• _Exercise objective_
Repeat the listing below word for word, from its first line through the line containing "The height and width of the screenshot is (567, 926).", including both of those lines.

• _Working data_
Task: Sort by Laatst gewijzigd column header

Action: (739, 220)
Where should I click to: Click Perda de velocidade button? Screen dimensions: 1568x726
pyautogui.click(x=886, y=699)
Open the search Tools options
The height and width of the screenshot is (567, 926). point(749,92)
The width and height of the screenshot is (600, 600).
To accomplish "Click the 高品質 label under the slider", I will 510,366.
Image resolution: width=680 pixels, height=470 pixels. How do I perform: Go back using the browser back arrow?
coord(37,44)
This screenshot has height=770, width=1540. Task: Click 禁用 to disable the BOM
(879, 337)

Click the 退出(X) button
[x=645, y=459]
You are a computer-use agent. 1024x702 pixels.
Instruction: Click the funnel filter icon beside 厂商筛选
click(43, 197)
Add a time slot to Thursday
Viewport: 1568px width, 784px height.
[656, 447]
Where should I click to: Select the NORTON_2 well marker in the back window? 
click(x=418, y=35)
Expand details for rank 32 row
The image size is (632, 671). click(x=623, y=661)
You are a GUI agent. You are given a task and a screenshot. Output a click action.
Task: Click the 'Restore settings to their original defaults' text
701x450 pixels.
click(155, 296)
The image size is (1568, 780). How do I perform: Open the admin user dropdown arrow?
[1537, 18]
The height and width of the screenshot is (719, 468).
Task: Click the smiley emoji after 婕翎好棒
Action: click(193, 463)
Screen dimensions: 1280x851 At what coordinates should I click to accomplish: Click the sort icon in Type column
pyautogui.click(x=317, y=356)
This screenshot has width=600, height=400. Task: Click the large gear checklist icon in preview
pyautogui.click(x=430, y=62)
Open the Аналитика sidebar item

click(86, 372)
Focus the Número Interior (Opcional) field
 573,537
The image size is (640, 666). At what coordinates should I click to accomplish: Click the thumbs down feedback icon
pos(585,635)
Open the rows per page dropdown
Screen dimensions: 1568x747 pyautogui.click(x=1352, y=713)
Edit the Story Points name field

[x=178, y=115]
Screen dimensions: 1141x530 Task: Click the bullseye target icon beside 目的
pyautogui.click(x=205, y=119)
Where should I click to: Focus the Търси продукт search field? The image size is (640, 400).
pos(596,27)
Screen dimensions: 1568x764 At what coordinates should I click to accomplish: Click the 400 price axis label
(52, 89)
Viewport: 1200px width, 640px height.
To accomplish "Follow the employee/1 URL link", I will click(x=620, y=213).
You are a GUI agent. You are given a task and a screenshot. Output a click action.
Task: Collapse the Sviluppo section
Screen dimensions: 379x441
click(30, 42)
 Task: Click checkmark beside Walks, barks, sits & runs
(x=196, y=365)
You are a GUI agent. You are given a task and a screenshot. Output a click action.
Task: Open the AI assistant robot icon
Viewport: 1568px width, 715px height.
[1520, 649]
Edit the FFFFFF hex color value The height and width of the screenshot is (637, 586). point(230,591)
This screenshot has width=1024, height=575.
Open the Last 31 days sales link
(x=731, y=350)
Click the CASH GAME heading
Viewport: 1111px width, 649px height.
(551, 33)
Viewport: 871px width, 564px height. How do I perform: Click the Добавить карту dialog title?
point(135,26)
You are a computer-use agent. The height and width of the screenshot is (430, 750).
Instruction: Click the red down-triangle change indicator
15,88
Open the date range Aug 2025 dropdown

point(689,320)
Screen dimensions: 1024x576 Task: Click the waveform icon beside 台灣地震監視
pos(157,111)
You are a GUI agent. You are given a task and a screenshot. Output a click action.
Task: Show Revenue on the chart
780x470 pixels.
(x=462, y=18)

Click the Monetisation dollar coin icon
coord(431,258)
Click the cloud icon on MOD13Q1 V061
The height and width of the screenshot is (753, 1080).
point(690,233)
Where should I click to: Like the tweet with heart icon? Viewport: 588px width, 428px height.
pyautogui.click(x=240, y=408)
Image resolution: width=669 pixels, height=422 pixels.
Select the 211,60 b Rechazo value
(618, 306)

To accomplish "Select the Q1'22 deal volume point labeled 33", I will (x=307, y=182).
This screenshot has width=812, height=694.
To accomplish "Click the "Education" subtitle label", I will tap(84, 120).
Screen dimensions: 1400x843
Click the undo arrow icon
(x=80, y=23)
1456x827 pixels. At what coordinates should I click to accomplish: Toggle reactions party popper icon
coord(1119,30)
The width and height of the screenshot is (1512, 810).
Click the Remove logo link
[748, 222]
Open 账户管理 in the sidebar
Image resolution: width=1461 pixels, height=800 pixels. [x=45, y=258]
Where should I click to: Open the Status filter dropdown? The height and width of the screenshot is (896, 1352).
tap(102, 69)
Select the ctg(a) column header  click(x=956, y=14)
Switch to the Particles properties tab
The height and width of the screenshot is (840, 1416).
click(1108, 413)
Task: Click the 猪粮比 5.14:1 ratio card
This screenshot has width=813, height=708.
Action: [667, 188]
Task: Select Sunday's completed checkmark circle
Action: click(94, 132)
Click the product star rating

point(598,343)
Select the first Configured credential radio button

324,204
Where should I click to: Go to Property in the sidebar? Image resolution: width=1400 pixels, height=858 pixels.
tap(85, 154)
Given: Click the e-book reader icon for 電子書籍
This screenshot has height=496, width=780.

• _Solved problem_
Task: Sort by Laatst gewijzigd column header

Action: (739, 220)
Where should I click to: Click Perda de velocidade button? Screen dimensions: 1568x726
pyautogui.click(x=886, y=699)
Open the search Tools options
The height and width of the screenshot is (567, 926). point(749,92)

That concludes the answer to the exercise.